O Inverno, o Jasmim e outros ciclos


Mete-me uma certa confusão esta romaria aos cemitérios, esta compra de afectos floridos, o aparecer para ser visto... como se mudasse algo.


Não, nem todos serão assim. Claro que não. Muita gente precisa do local de culto, do ritual, de ter um sitio em especial para fazer o luto, ou simplesmente como catalisador de memórias.

Cá no Sótão todos sabem que às cinzas voltarei. Não deixarei mais preocupações morto que em vida. Quem quiser que me mantenha vivo na sua memória. Para o mal e para o bem. Isso é o mais próximo de conquistar a eternidade, ficar na memória dos que ficam.

Confesso que me sinto dividido entre a festa celta do Samhain ou a versão colonizadora Católica do Dia de Todos os Santos. Como celtibero puro e assumido, sinto em mim o chamamento da natureza, do Animismo, do respeito ao Druida que tratava dos males do corpo e da alma, ao mesmo tempo que mantinha as tribos unidas e em paz.


Como baptizado forçado e crescido em ambiente católico, respeito e concordo com a homenagem aos que morreram, à lembrança pura e dura que por mais fortes que pensamos ser, por mais poderosos, que sejamos, não passamos de meros mortais que cairão na escuridão do esquecimento. Um edifício por mais alto que seja, depende das fundações, daqueles pequenos tijolos agrupados que não se vêm, mas que são fundamentais. 
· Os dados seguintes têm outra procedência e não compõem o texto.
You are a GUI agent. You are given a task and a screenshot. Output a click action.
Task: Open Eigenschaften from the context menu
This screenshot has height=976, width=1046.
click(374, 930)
Alguém que ignore o seu passado, perde-se no presente e não terá futuro.

Não somos apenas o momento... Essa utopia é composto dos momentos antecedentes que nos trouxeram até AGORA e que servirão de base para o momento seguinte. Se não tivermos solo firme, o passo seguinte será titubeante. É importante recordar os que nos precederam, mas também serve para deixar ir os mortos, em descanso… completar o luto.

Essa é a parte fundamental da festa celta.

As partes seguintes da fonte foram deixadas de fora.